- Interactive map of Eugenio Saenz, Texas
- Coordinates: 26°21′30″N 98°37′59″W﻿ / ﻿26.35833°N 98.63306°W
- Country: United States
- State: Texas
- County: Starr

Population (2020)
- • Total: 182
- Time zone: UTC-6 (Central (CST))
- • Summer (DST): UTC-5 (CDT)
- Zip Code: 78582

= Eugenio Saenz, Texas =

Eugenio Saenz is a census-designated place (CDP) in Starr County, Texas, United States. As of the 2020 census, Eugenio Saenz had a population of 182. It is a new CDP, formed from part of the old La Victoria CDP prior to the 2010 census.
==Geography==
Eugenio Saenz is located at (26.358253, -98.633123).

==Demographics==

Eugenio Saenz along with 5 other census designated places (Alto Bonito Heights, El Castillo, El Socio, Olmito and Olmito, and Valle Vista) was formed prior to the 2010 U.S. census from parts of La Victoria CDP.

Historical population
| Census | Pop. | Note | %± |
| 2010 | 159 |  | — |
| 2020 | 182 |  | 14.5% |
U.S. Decennial Census 1850–1900 1910 1920 1930 1940 1950 1960 1970 1980 1990 2000 2010 2020

===2020 census===

Eugenio Saenz CDP, Texas – Racial and ethnic composition Note: the US Census treats Hispanic/Latino as an ethnic category. This table excludes Latinos from the racial categories and assigns them to a separate category.

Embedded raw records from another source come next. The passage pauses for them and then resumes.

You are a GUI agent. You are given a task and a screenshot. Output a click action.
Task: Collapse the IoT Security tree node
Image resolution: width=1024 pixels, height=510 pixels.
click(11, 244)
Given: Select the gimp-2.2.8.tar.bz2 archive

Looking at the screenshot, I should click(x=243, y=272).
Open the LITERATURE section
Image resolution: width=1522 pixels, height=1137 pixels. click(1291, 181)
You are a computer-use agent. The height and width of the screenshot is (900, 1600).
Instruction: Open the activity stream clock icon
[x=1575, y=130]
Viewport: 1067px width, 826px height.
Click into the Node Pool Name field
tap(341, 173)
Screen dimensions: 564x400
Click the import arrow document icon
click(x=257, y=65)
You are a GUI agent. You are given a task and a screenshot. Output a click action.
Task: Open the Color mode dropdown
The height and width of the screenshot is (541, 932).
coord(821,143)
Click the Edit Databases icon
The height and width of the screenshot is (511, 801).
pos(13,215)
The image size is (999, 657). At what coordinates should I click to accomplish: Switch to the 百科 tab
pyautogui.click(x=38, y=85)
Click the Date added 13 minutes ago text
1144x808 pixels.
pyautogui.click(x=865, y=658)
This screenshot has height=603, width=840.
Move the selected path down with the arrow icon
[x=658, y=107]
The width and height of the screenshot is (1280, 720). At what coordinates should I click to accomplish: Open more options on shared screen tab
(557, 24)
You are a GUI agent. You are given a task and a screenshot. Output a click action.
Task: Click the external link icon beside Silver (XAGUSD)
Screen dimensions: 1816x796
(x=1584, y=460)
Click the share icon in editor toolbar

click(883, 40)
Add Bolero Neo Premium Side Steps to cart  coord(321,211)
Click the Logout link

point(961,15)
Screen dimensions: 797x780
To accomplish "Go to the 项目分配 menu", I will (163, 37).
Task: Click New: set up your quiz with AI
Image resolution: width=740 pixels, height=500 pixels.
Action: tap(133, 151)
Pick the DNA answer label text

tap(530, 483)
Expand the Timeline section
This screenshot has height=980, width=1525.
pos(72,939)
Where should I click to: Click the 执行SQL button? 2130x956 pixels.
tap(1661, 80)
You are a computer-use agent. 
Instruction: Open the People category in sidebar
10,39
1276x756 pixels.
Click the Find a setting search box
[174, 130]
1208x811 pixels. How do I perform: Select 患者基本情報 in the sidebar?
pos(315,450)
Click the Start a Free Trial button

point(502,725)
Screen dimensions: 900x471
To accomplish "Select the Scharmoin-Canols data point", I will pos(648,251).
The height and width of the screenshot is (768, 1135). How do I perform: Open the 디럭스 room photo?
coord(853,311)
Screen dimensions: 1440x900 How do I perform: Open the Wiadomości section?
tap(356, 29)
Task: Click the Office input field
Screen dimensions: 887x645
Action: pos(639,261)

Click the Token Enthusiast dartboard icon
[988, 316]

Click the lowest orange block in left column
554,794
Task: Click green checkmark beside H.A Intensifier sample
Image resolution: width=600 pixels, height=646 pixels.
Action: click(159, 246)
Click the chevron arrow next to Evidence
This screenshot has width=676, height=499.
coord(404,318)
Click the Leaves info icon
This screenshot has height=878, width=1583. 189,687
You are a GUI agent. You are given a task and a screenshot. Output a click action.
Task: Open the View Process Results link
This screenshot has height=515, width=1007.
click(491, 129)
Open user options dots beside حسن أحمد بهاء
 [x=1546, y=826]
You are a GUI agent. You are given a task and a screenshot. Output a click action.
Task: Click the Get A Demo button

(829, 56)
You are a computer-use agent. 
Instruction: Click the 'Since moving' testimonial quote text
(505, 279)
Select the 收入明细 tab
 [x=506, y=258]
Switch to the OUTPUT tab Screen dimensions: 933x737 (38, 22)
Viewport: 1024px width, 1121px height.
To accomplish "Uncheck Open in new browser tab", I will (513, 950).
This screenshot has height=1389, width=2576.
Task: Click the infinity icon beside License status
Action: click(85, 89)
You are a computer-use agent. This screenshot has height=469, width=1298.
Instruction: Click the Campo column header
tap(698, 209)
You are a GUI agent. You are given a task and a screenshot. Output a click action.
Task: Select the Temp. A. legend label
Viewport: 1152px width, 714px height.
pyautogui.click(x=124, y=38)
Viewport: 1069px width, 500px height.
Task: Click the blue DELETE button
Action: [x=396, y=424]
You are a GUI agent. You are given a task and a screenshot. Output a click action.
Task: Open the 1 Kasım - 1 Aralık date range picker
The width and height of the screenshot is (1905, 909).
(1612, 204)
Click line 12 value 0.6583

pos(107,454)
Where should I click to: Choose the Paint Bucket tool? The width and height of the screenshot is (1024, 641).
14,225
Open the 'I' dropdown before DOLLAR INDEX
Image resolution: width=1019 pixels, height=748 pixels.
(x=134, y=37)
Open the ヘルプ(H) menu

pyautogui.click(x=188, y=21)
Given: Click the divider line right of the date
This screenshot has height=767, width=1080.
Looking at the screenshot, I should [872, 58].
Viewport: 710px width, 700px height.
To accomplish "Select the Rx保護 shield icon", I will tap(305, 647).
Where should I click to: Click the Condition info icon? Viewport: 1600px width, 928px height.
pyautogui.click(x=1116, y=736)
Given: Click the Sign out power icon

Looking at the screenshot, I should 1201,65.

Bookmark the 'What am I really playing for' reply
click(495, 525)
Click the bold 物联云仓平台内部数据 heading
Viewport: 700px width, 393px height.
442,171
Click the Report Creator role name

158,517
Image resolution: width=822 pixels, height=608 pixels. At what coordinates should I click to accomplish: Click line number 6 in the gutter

Hispanics/Latinos may be of any race.
| Race / Ethnicity (NH = Non-Hispanic) | Pop 2010 | Pop 2020 | % 2010 | % 2020 |
|---|---|---|---|---|
| White alone (NH) | 0 | 2 | 0.00% | 1.10% |
| Black or African American alone (NH) | 0 | 0 | 0.00% | 0.00% |
| Native American or Alaska Native alone (NH) | 0 | 0 | 0.00% | 0.00% |
| Asian alone (NH) | 0 | 0 | 0.00% | 0.00% |
| Pacific Islander alone (NH) | 0 | 0 | 0.00% | 0.00% |
| Some Other Race alone (NH) | 0 | 1 | 0.00% | 0.55% |
| Mixed Race or Multi-Racial (NH) | 0 | 2 | 0.00% | 1.10% |
| Hispanic or Latino (any race) | 159 | 177 | 100.00% | 97.25% |
| Total | 159 | 182 | 100.00% | 100.00% |

==Education==
The CDP is within the Rio Grande City Grulla Independent School District (formerly Rio Grande City Consolidated Independent School District).